* _Given data_:
════════════════

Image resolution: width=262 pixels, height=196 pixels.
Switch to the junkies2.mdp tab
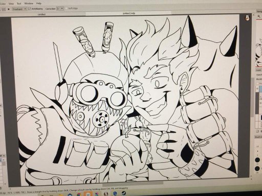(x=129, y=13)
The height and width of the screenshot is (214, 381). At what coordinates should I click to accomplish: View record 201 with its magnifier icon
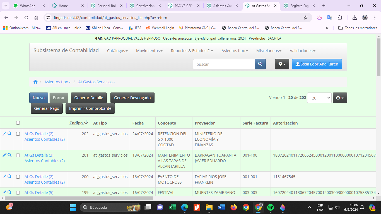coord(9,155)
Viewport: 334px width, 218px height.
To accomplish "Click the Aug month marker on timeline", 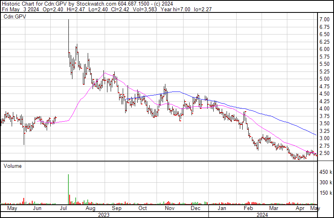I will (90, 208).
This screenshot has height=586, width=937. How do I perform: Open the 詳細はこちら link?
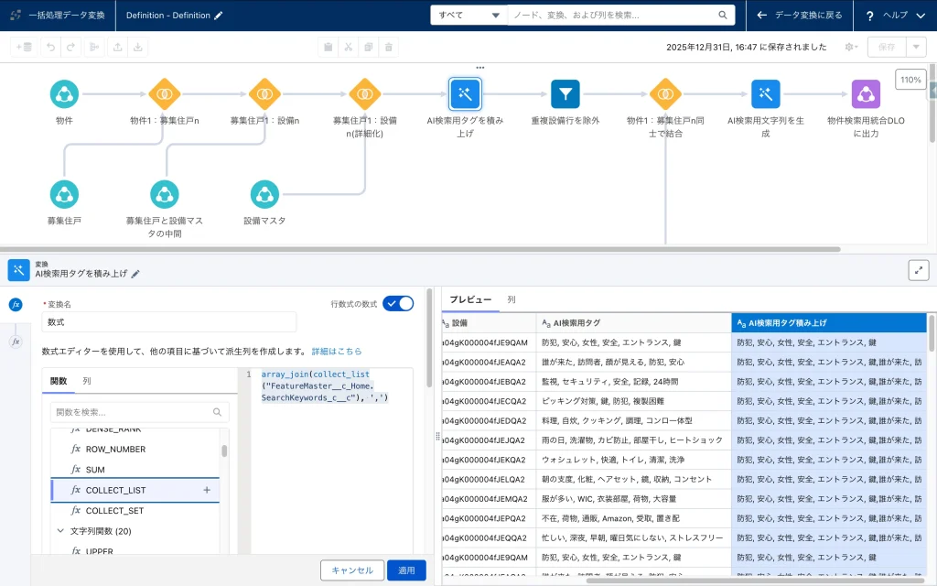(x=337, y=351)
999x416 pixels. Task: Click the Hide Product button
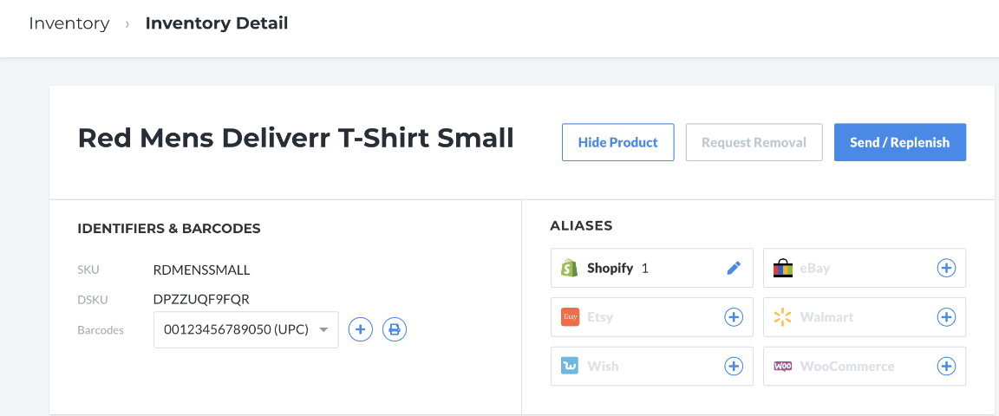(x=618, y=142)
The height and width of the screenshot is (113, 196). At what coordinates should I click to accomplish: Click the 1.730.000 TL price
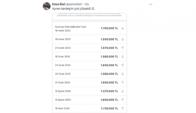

════════════════

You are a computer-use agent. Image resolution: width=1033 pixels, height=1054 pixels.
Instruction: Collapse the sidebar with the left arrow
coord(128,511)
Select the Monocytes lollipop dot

════════════════

* _Work order_: Beginning with the line holding "You are a computer-use" and ending with the line holding "Select the Monocytes lollipop dot", write out the stretch of material above exactly; add no further lines.

* _Task solution_:
You are a computer-use agent. Image resolution: width=1033 pixels, height=1054 pixels.
Instruction: Collapse the sidebar with the left arrow
coord(128,511)
Select the Monocytes lollipop dot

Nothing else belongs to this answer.